Sunday, 22 November 2015

Carry On Rosalind

I love the actress Rosalind Knight. Although never becoming a massive star, like so many of her Carry On colleagues, she has worked continuously during a long career across several different media. Rosalind made her first mark on screen in the Carry On films although that was just the beginning.

Rosalind first appeared in a cameo role in the second film in the series, Carry On Nurse, made in late 1958. Although only in her early twenties at the time, she shone as the accident prone but aptly named Nurse Nightingale. Obviously making her mark, Rosalind was asked back by Peter Rogers for a bigger role in the next film, Carry On Teacher.

In Teacher, Rosalind plays the wonderfully severe schools inspector Felicity Wheeler, who together with Alistair Grigg (Leslie Phillips) conducts an inspection of Maudlin Street School. Of course being a Carry On, things do not go to plan as Richard O'Sullivan's Robin Stevens leads a revolt with the aim of keeping head teacher William Wakefield at the school.

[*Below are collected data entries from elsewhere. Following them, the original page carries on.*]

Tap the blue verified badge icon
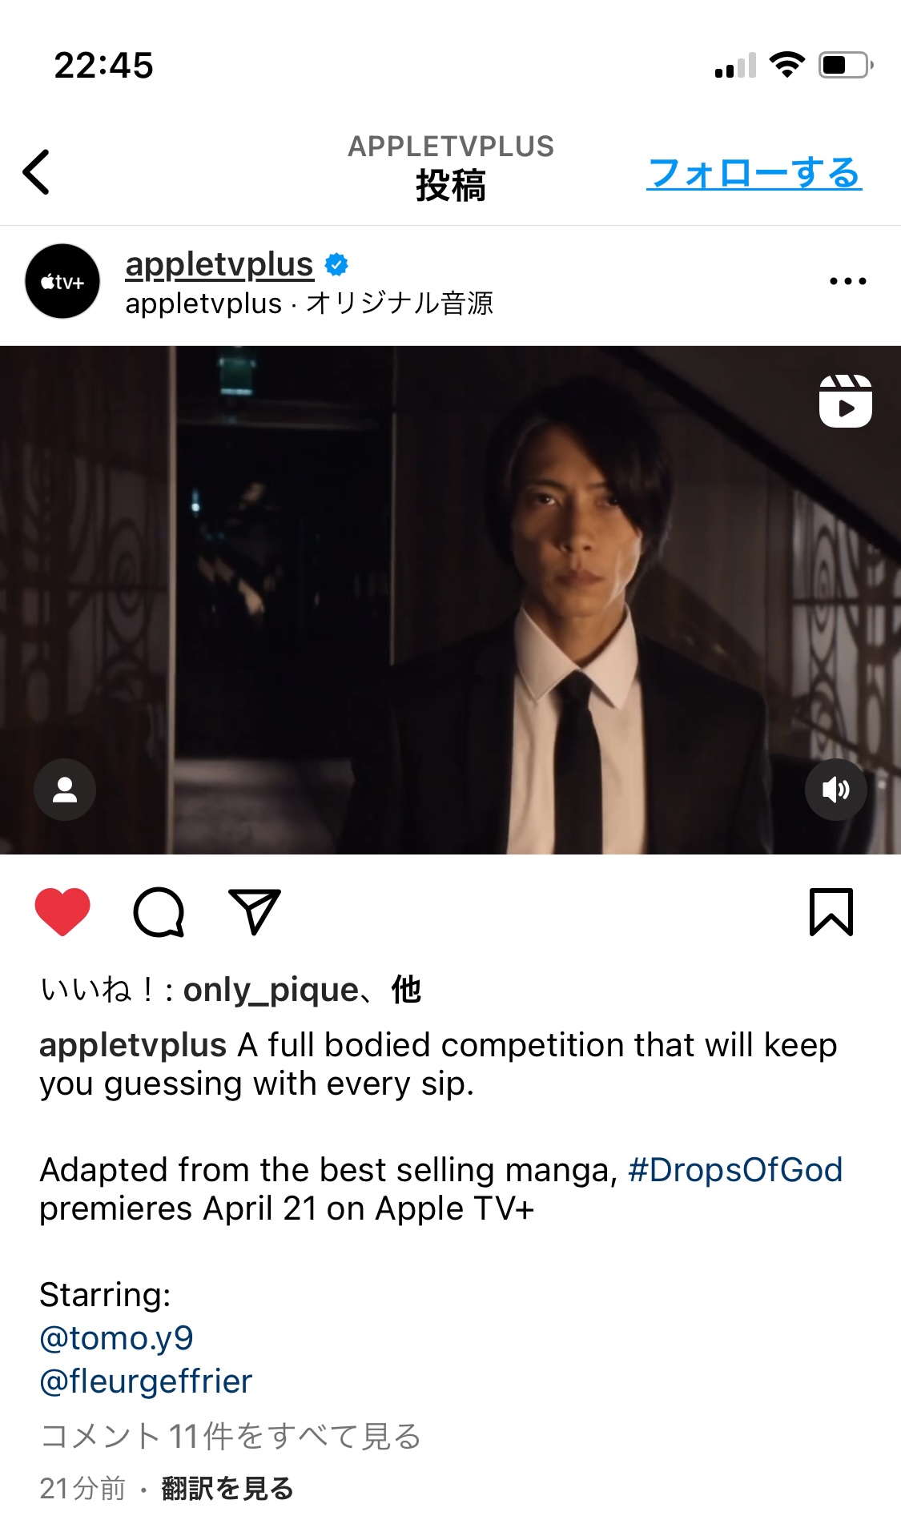This screenshot has width=901, height=1540. [336, 264]
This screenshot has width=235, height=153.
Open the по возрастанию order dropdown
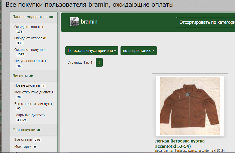click(139, 51)
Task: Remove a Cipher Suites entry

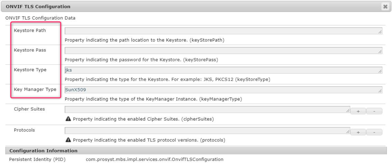Action: 375,111
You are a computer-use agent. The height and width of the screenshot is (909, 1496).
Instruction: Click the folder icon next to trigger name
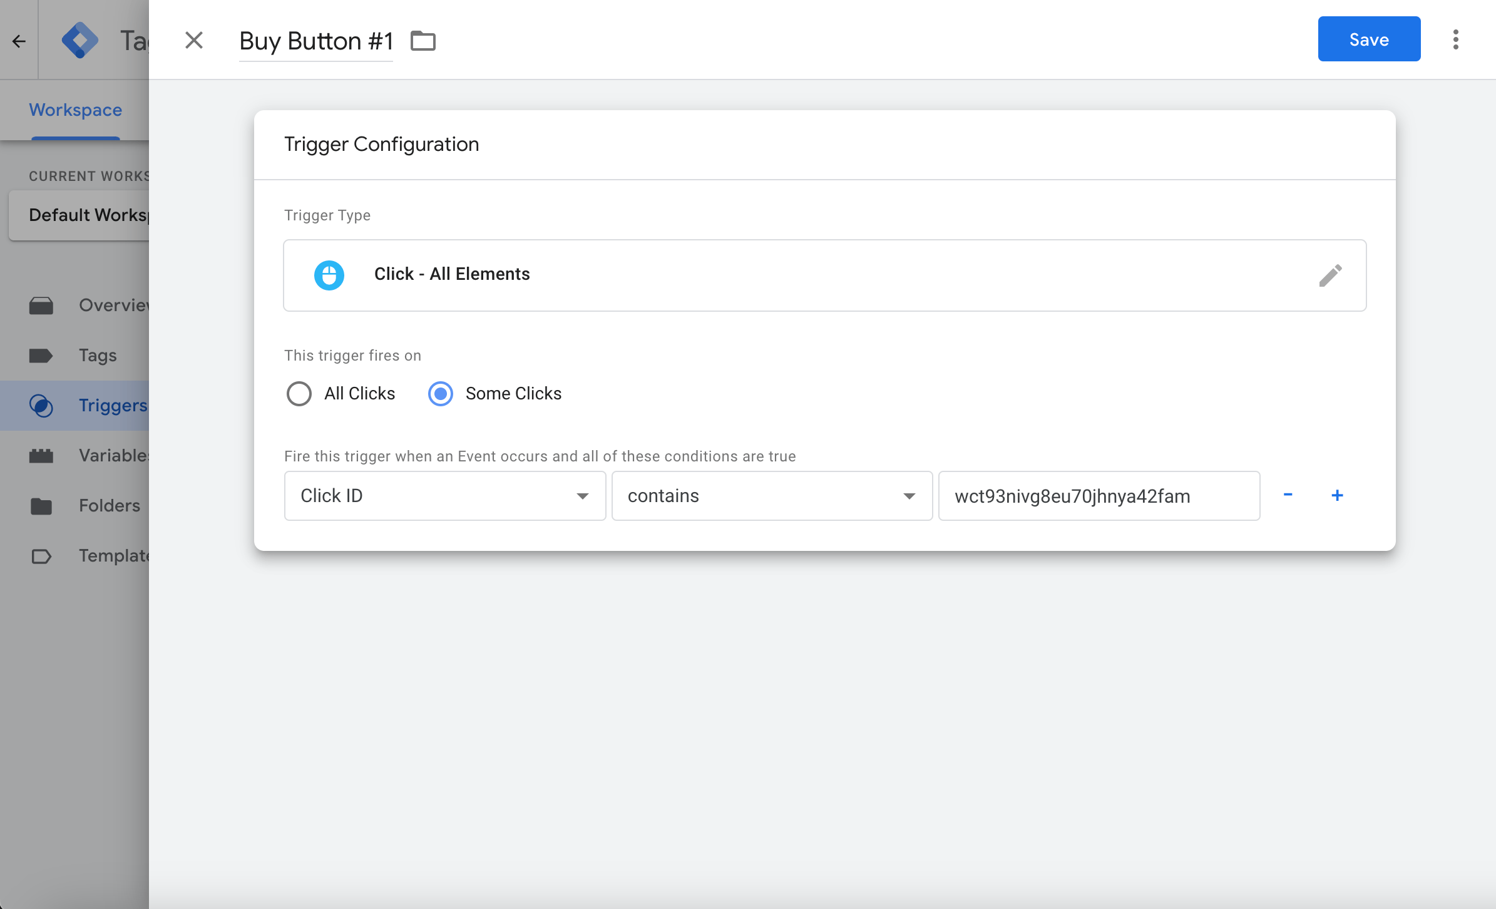click(423, 41)
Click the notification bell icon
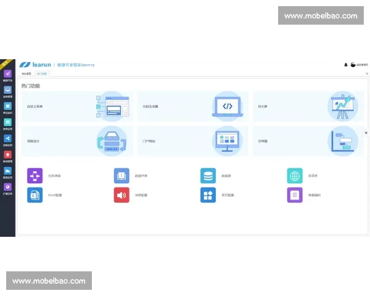Screen dimensions: 370x296 [345, 64]
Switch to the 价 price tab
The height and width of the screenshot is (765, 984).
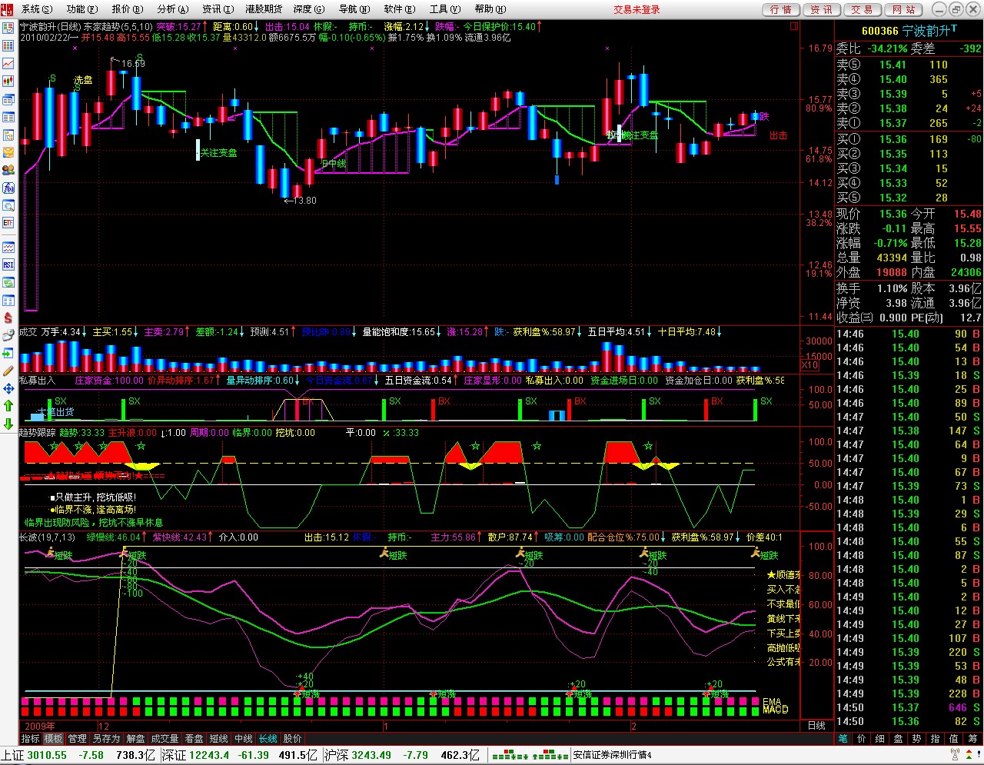tap(862, 738)
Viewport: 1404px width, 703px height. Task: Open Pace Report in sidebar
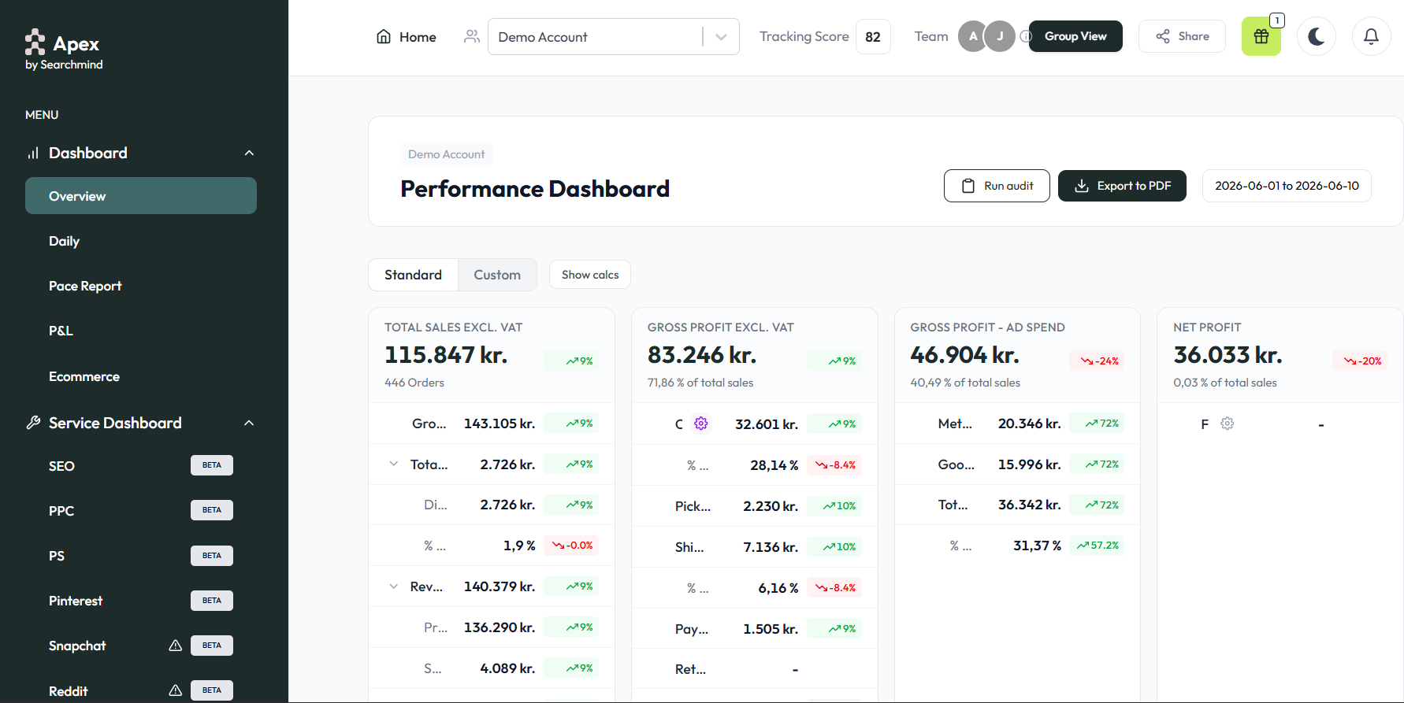tap(85, 286)
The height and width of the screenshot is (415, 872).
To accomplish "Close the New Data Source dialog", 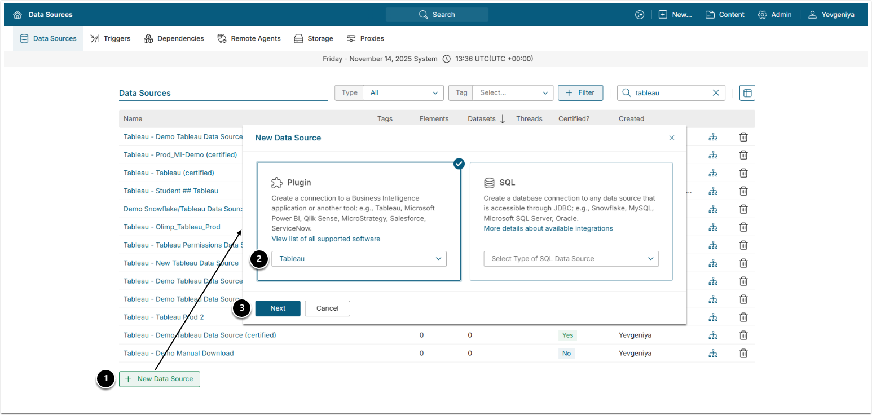I will (x=671, y=138).
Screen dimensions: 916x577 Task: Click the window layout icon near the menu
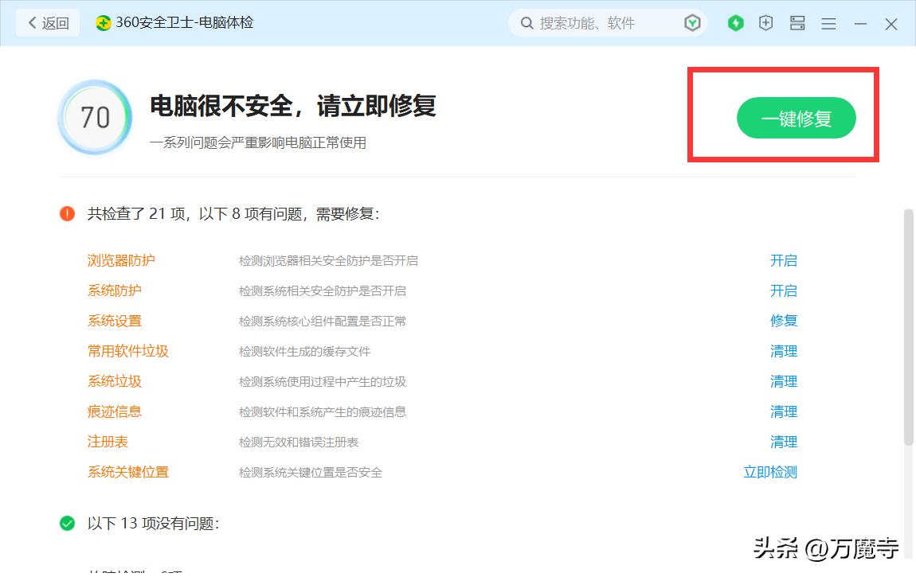(797, 23)
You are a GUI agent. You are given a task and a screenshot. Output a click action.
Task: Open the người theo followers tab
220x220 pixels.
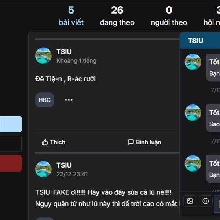(x=169, y=16)
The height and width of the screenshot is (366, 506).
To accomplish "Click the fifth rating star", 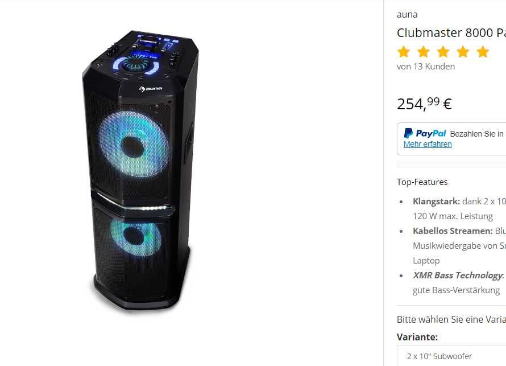I will click(x=483, y=52).
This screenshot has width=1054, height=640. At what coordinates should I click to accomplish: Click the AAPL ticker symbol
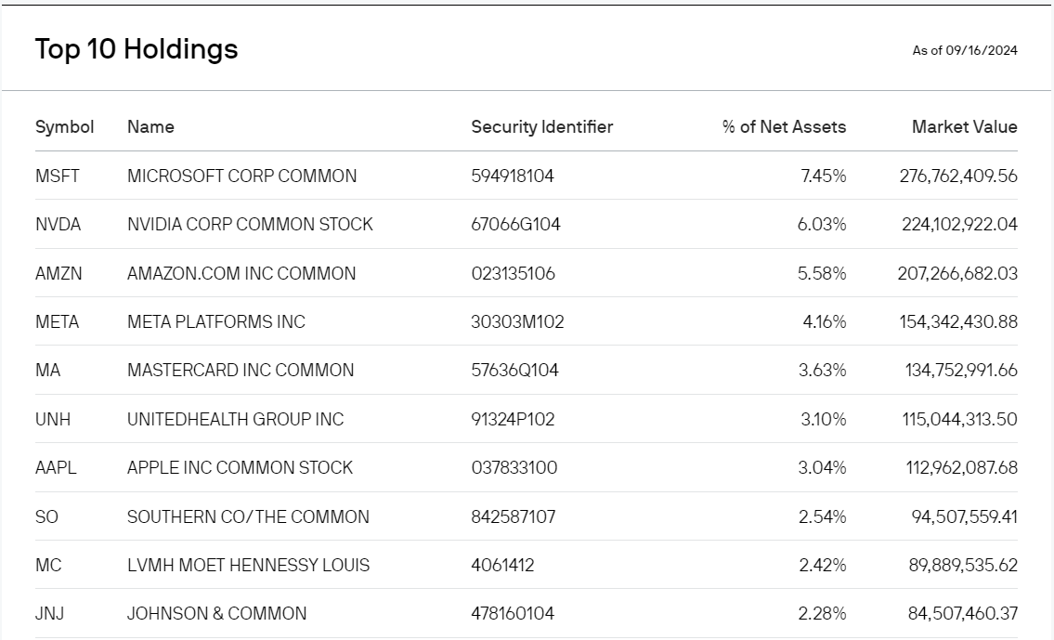click(x=56, y=468)
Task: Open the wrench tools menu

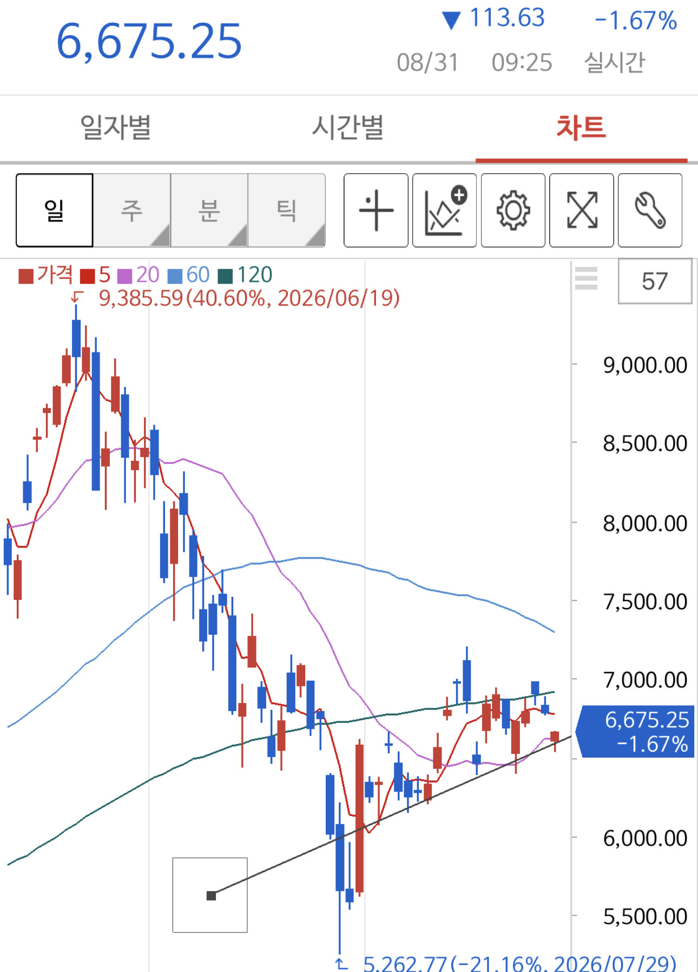Action: pyautogui.click(x=650, y=210)
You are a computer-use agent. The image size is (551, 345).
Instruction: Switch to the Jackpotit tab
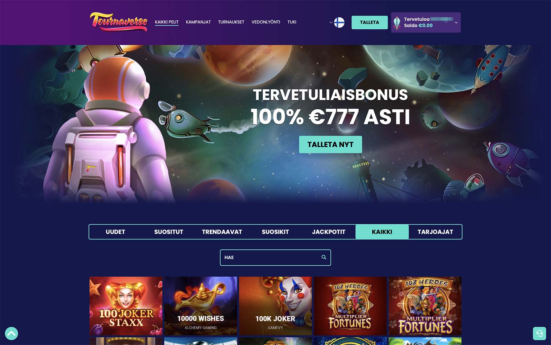coord(329,232)
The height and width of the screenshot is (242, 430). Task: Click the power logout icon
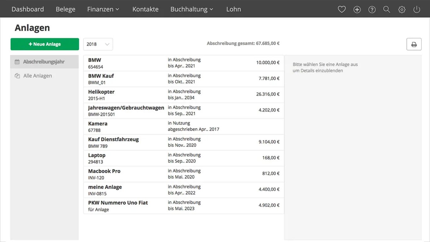417,9
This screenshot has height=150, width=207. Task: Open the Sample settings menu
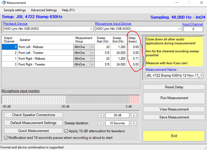(x=14, y=10)
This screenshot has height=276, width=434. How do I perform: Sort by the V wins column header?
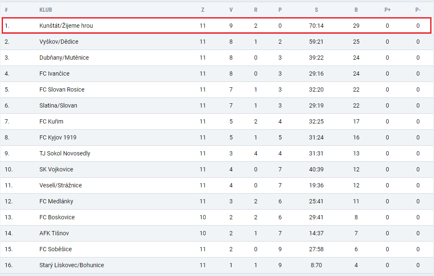(x=231, y=10)
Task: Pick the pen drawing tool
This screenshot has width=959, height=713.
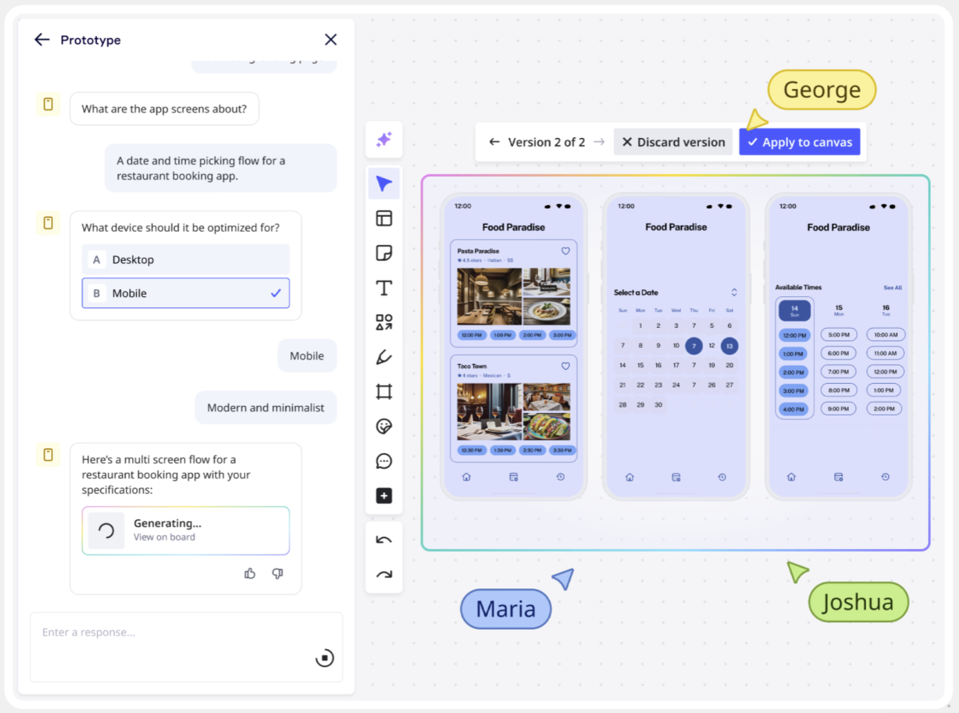Action: [384, 357]
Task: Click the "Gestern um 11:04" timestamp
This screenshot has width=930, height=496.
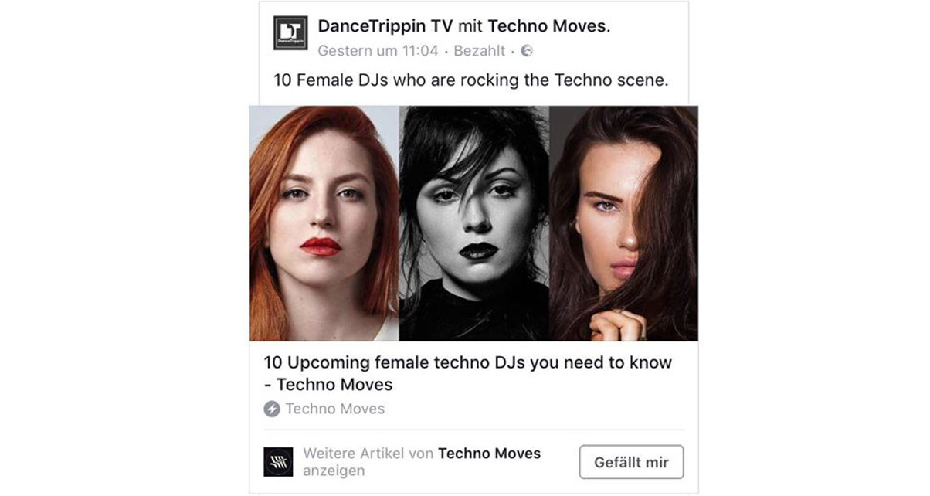Action: point(378,51)
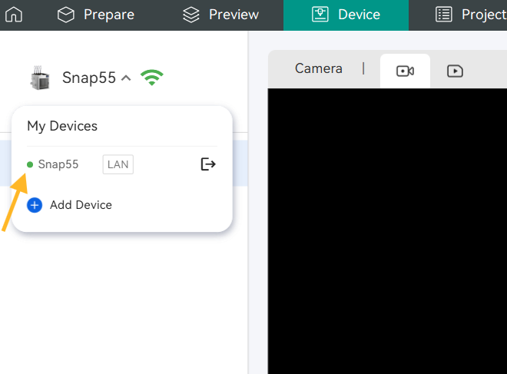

Felicity also falls for the bumbling science teacher, played by Carry On legend Kenneth Connor. Although only meeting and working together for the first time, Knight and Connor work extremely well together and are the heart of the film for me. Sadly Rosalind did not return for any further Carry On films but she has gone on to enjoy a long, varied and successful career on stage, television and in film. It was great to see her reminisce about her time making Teacher in the Carry On Forever documentary screened earlier this year.

Rosalind Knight was always bound to be an actress. She hails from a theatrical family, it's in the blood. Her father was the distinguished actor Esmond Knight and her mother the actress Frances Clare. Her stepmother was Nora Swinburne. In the late 1940s her father took her to the Old Vic theatre in London to see As You Like It and after this Rosalind decided acting was the life was her. She trained for the next two years before joining repertory companies across the country, working at one time with a young Joe Orton. Many years later she would appear in a film about Orton's life, Prick Up Your Ears. 

She got her first big screen break in Blue Murder at St Trinian's in 1957, alongside fellow Carry On actress Dilys Laye. Rosalind would return to appear as a teacher in The Wildcats of St Trinian's in 1980. Other film appearances includes roles in Doctor in Love, Tom Jones (alongside Albert Finney, Susannah York and Patsy Rowlands); The Lady Vanishes (1979) and About A Boy (2002). Rosalind's most recent big screen appearance was as a nun in the film The Lady in a Van starring Maggie Smith.

On the small screen there is hardly anything Rosalind Knight hasn't appeared in. Her roles include parts in Mapp And Lucia, Only Fools and Horses, Midsomer Murders, Coronation Street, Miss Marple, Sherlock and Poirot. Probably Rosalind's most famous television role was as landlady and retired prostitute Beryl Merrit in the outrageous BBC2 comedy Gimme, Gimme, Gimme. The series starred Kathy Burke and James Dreyfus and was written by Jonathan Harvey. It ran from 1999 until 2001.

Rosalind has also had a long career on the stage, both in the West End of London and across the country. Her most recent starring role was in the stage version of Calendar Girls in the West End.

Rosalind married director and producer Michael Elliott in 1959. Elliott co-founded the Royal Exchange Theatre in Manchester. They were together until his death in 1984. The couple had two children, Susannah Elliott-Knight and Marianne Elliott. Marianne has gone on to be a prolific and widely respected theatre director, working at the Royal Court and latterly at the National Theatre. 

With over a hundred screen credits to her name, let's hope Rosalind Knight continues to grace our screens for many more years to come.